Join Date: Feb 2009
Location: Eventing Country
• Horses: 0
Great posts Kaydeebug! You need to move over here!
Just to add to Kayty's awesome posts, coming from an Eventer, here's my added information....
What I've learnt over the years, this is from riding Dressage, Jumping and XC, that your heels must be your anchor - they are one of the most important ingredients in the whole recipie. If they cannot anchor you in your tack, you're in trouble.
You must allow your bodies weight to flow naturally from your head, all the way down into your heels - but if you pinch or grip with your knees, you are now blocking that natural weight flow from occuring - which is bad, which means, that weight flow goes from your head, into your seat, downwards, but gets blocked off by your knees....so that weight flow has nowhere else to go, but remain in your upper area of your body.
So, as Kayty stated, that makes you very vulnerable in your tack, instead of solidified.
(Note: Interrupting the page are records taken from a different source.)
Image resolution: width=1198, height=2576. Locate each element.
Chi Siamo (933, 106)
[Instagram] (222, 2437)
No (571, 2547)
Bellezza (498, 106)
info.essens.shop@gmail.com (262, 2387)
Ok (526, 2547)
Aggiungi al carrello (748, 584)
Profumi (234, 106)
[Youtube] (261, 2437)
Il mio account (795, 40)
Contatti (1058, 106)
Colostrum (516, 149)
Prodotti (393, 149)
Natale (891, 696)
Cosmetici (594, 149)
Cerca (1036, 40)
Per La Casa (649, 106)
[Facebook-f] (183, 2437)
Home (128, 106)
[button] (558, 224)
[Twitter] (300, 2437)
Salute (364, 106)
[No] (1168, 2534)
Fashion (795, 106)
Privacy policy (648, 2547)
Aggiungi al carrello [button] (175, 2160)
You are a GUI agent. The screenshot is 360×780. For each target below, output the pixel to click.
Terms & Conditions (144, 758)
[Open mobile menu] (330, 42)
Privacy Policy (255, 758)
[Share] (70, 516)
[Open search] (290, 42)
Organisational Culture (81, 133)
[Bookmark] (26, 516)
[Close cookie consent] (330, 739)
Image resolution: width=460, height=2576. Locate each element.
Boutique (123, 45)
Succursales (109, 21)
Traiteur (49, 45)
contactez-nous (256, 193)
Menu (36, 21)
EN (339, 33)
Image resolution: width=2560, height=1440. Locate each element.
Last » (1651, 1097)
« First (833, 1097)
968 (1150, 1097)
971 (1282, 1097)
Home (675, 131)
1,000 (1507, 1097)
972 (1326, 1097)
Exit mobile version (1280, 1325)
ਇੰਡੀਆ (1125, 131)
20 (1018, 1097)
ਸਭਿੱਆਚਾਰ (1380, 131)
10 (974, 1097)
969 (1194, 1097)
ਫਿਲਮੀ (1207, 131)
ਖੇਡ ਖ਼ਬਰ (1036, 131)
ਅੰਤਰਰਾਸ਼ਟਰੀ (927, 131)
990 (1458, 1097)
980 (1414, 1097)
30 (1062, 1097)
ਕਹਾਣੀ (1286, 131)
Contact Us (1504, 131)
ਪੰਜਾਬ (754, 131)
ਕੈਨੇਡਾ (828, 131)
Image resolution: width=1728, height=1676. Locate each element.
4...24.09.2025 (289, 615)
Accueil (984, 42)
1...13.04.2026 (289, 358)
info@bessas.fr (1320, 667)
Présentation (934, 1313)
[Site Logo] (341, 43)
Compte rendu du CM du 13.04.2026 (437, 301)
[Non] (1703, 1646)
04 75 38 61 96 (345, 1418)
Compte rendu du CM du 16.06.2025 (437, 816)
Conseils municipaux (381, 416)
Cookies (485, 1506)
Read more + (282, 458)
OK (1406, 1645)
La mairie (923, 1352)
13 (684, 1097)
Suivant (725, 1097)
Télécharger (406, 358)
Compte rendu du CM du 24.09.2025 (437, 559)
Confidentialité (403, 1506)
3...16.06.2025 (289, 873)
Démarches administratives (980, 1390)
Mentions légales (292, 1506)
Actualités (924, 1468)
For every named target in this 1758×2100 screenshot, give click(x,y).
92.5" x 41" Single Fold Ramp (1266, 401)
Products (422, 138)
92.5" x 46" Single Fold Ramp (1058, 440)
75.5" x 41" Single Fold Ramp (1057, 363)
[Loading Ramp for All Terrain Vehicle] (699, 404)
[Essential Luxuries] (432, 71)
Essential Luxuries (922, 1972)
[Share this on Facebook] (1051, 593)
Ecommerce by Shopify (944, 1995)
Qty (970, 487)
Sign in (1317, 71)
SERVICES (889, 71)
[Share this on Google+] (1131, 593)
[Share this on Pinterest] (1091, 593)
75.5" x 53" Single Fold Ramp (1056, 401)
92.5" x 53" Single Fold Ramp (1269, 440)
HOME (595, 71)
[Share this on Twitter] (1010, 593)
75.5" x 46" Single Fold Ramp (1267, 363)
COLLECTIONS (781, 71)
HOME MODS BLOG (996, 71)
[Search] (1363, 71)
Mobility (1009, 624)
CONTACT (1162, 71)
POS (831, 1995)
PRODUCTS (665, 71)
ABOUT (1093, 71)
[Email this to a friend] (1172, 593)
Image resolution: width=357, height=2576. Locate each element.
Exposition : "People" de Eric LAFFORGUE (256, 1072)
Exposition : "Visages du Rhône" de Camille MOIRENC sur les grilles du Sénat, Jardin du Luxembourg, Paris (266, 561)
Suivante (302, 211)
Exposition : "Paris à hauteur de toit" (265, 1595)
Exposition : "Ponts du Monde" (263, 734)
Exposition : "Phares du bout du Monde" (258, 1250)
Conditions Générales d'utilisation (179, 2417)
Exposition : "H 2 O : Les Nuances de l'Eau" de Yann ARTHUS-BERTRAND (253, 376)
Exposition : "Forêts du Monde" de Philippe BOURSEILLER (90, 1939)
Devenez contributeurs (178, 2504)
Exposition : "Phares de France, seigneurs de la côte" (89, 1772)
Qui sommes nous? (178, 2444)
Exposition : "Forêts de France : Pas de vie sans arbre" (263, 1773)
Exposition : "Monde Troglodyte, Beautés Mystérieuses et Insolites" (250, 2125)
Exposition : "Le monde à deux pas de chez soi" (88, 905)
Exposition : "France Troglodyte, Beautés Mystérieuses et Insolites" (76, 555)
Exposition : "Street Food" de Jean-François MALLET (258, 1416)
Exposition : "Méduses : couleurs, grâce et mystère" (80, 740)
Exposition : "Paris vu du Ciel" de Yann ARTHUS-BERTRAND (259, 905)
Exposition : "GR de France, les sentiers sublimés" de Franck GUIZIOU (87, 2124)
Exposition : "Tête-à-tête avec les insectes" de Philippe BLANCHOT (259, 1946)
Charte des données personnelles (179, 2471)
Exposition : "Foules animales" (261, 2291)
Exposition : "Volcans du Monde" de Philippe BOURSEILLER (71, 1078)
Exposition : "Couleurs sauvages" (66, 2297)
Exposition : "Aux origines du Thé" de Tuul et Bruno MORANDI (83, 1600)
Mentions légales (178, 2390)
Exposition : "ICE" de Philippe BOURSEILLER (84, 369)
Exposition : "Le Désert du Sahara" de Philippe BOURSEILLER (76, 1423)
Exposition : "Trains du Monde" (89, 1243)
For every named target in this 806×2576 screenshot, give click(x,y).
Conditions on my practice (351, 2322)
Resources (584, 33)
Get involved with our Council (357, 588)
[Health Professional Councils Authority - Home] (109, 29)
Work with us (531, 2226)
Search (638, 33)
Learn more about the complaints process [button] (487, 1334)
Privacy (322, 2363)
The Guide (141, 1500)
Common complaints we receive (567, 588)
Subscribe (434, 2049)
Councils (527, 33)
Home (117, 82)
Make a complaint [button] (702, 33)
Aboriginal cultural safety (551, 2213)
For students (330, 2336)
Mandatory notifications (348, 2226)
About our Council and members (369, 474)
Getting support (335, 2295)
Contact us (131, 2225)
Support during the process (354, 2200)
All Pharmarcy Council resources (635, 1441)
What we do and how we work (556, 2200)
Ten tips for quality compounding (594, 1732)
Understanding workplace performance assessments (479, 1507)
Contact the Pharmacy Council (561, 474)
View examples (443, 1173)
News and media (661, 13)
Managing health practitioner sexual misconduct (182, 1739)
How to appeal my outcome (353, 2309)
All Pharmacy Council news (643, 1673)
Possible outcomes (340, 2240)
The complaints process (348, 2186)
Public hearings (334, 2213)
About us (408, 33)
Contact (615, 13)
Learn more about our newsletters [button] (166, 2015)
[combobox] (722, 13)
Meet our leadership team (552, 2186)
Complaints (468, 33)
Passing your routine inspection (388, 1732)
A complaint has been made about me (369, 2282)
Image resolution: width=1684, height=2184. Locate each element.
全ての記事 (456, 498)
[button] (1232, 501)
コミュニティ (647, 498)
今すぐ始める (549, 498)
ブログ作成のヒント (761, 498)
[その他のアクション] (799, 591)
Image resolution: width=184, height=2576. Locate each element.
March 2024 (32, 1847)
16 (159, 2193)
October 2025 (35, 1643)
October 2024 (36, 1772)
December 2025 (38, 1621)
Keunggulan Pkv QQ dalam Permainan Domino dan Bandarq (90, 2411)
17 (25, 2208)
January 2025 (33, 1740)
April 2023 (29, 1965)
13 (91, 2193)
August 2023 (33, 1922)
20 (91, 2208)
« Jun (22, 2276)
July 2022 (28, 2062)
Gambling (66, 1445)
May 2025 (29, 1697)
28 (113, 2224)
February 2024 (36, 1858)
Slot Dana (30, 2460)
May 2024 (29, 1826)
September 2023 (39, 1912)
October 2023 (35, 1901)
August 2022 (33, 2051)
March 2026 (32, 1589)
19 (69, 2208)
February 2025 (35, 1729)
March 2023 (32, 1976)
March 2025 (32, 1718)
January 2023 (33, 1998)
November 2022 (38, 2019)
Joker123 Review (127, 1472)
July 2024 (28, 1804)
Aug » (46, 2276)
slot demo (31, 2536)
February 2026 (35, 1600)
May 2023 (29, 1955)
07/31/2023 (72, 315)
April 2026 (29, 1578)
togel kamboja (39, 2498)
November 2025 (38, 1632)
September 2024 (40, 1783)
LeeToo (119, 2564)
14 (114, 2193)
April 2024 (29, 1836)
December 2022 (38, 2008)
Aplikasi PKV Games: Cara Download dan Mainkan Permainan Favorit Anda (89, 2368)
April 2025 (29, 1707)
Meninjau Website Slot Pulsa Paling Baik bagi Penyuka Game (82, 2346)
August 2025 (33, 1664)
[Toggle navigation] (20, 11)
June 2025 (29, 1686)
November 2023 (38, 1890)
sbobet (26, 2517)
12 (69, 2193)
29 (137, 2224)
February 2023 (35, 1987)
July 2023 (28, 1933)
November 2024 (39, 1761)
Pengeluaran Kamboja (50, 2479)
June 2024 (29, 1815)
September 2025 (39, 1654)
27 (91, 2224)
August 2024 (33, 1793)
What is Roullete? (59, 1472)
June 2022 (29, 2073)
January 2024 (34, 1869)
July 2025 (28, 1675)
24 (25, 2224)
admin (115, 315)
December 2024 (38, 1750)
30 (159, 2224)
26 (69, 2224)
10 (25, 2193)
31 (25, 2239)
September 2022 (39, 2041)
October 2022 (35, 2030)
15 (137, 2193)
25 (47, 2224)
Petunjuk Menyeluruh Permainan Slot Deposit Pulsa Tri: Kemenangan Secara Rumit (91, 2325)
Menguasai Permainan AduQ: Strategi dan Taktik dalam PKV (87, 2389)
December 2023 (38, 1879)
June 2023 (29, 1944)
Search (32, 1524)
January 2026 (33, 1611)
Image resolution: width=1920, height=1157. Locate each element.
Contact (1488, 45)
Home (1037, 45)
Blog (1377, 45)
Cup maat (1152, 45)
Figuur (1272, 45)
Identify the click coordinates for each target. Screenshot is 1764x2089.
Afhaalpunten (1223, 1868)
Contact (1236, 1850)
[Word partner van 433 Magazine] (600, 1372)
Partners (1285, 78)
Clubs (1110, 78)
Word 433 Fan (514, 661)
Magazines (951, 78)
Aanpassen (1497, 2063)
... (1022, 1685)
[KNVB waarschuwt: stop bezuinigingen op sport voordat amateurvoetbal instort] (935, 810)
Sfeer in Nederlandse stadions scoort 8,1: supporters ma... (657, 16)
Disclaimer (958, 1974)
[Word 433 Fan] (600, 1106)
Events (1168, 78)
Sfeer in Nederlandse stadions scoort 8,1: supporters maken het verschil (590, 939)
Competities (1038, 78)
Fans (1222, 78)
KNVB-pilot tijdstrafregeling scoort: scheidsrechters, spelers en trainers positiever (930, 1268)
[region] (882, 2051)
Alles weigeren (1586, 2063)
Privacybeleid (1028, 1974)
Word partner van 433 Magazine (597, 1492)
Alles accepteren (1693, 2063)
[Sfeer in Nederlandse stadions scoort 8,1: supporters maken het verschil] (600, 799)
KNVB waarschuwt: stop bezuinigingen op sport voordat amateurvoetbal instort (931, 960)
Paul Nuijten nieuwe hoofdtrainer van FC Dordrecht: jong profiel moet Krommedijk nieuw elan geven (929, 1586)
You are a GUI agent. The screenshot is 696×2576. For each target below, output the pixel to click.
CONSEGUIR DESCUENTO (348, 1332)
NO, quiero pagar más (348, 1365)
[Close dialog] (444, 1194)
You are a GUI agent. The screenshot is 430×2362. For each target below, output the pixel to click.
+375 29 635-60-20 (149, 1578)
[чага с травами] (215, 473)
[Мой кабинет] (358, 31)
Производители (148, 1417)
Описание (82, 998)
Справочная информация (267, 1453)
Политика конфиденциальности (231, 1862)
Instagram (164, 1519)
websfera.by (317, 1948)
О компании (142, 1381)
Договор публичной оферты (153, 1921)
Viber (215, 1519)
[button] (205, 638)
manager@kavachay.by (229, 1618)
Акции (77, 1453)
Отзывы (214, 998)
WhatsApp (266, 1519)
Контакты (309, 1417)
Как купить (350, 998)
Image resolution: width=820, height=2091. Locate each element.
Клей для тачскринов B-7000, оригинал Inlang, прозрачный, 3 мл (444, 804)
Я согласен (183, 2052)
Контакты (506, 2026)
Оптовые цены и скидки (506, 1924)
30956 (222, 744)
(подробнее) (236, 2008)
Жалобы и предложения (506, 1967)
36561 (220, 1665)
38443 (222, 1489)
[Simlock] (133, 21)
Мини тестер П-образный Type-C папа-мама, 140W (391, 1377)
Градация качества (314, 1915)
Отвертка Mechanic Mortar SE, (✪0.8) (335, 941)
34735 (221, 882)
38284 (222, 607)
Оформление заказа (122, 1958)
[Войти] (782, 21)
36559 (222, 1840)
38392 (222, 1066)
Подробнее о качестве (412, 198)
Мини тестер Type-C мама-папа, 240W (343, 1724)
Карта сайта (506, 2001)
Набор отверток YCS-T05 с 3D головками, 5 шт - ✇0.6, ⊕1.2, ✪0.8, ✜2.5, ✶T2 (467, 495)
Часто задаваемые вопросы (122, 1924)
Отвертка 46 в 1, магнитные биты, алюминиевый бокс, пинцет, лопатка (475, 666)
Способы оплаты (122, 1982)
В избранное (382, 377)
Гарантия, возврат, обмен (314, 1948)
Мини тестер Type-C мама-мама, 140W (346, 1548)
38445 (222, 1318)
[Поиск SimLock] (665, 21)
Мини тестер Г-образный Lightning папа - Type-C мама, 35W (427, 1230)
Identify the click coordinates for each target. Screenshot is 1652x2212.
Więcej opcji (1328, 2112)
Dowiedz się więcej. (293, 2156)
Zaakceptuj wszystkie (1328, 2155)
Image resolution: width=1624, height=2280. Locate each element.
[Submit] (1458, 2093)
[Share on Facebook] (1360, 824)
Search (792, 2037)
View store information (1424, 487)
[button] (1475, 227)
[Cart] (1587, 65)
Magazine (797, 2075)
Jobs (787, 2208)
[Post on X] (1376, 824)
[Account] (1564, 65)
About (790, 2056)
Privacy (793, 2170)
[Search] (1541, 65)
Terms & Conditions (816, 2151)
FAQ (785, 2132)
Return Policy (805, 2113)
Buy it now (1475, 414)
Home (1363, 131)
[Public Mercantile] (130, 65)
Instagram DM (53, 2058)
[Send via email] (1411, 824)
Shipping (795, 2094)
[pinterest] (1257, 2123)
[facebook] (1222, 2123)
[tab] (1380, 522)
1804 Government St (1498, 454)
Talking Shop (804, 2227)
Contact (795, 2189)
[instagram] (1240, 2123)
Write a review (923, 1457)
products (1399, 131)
That leaves you with you trying to find your balance in your feet by lifting your heels instead of sinking into them....your lower body can no longer do its job. Which means, your heels cannot be your anchors.
When you open your knees, and allow your heels to do their job - that weight flow can now dispurse past your knees, and into your lower leg, and into your heels.
When you allow your heels to be your anchor, that means that your seat can do its job as well because of that natural weight flow. That weight must beable to go from your top, all the way through to your bottom.